__Exercise instructions__:
[1] Answer these about the passage on the Bored & Hungry burger restaurant:
(a) What business used to occupy the restaurant's site?
(b) On what date did the restaurant open?
(c) Where were the couple of ape owners in the post-lunch crowd from?
[2] Duplicate the part of the Bored & Hungry restaurant passage that opens with the words containing "The motif of" and closes with "Ape Discord channel.".
[3] Pick up the account of the Bored & Hungry burger restaurant after its last sentence and keep it going.

In Southern California, it is requisite to compare any food item remotely resembling a hamburger to an In-N-Out burger.
So when I visited Bored & Hungry, the world’s first NFT-branded hamburger joint, on Tuesday afternoon, I had In-N-Out on my mind. The new place, formerly a Louisiana Fried Chicken, is at a busy intersection of Long Beach, Calif., next to a neighborhood of bungalows and across from some auto-repair places. It is not where you’d expect a great experiment in cryptocurrency to take place.
The motif of Bored & Hungry is apes—from both Bored Ape Yacht Club and Mutant Ape Yacht Club, the two biggest NFT collections currently in circulation, stare from decals and murals, to-go cups and french fry containers. When the restaurant opened on April 9, the line of curious diners stretched around the block. On the day I arrived, it was a more subdued post-lunch-rush crowd that included a trio of hospital workers wearing scrubs and a couple of ape owners from Washington, D.C., who’d heard about the place on the Ape Discord channel.

__Source material__:

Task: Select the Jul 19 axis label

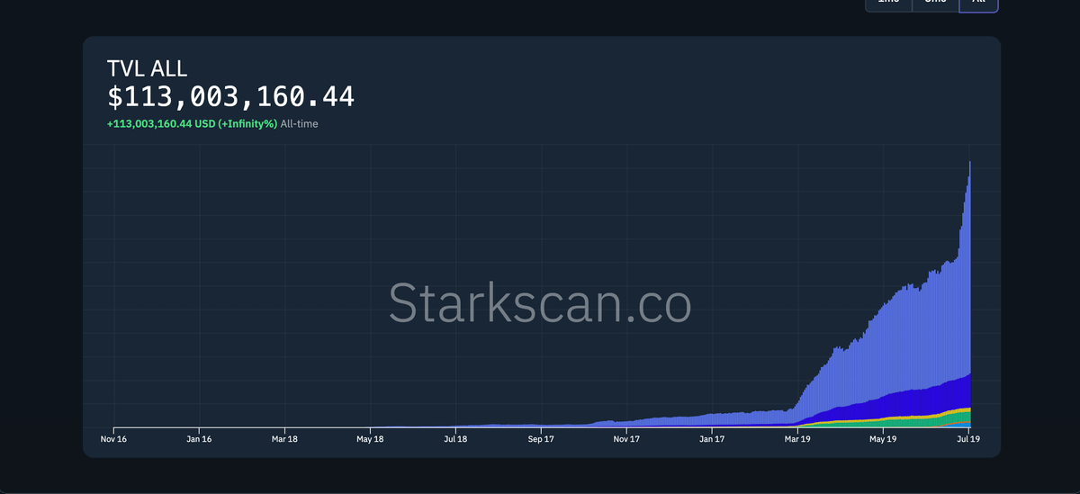Action: [968, 439]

__Responses to the exercise__:
[1]
(a) A Louisiana Fried Chicken
(b) April 9
(c) Washington, D.C.

[2]
The motif of Bored & Hungry is apes—from both Bored Ape Yacht Club and Mutant Ape Yacht Club, the two biggest NFT collections currently in circulation, stare from decals and murals, to-go cups and french fry containers. When the restaurant opened on April 9, the line of curious diners stretched around the block. On the day I arrived, it was a more subdued post-lunch-rush crowd that included a trio of hospital workers wearing scrubs and a couple of ape owners from Washington, D.C., who’d heard about the place on the Ape Discord channel.

[3]
The menu offered beef burgers and plant-based Beleaf patties served in a flat, Smashburger style, plus fries and drinks. (They had sold out of ape-related T-shirts and hats on opening day.) I ordered a Bored OG Burger Combo ($15) and this is just one man’s opinion, but here goes...Bored & Hungry produces a better hamburger than In-N-Out: two patties, perfectly cooked and disappearing under melty cheese, with pickles and no onions (by request), served with not-too-salty fries. It’s no-frills, or rather, the frills are all found in those bored monkey stares.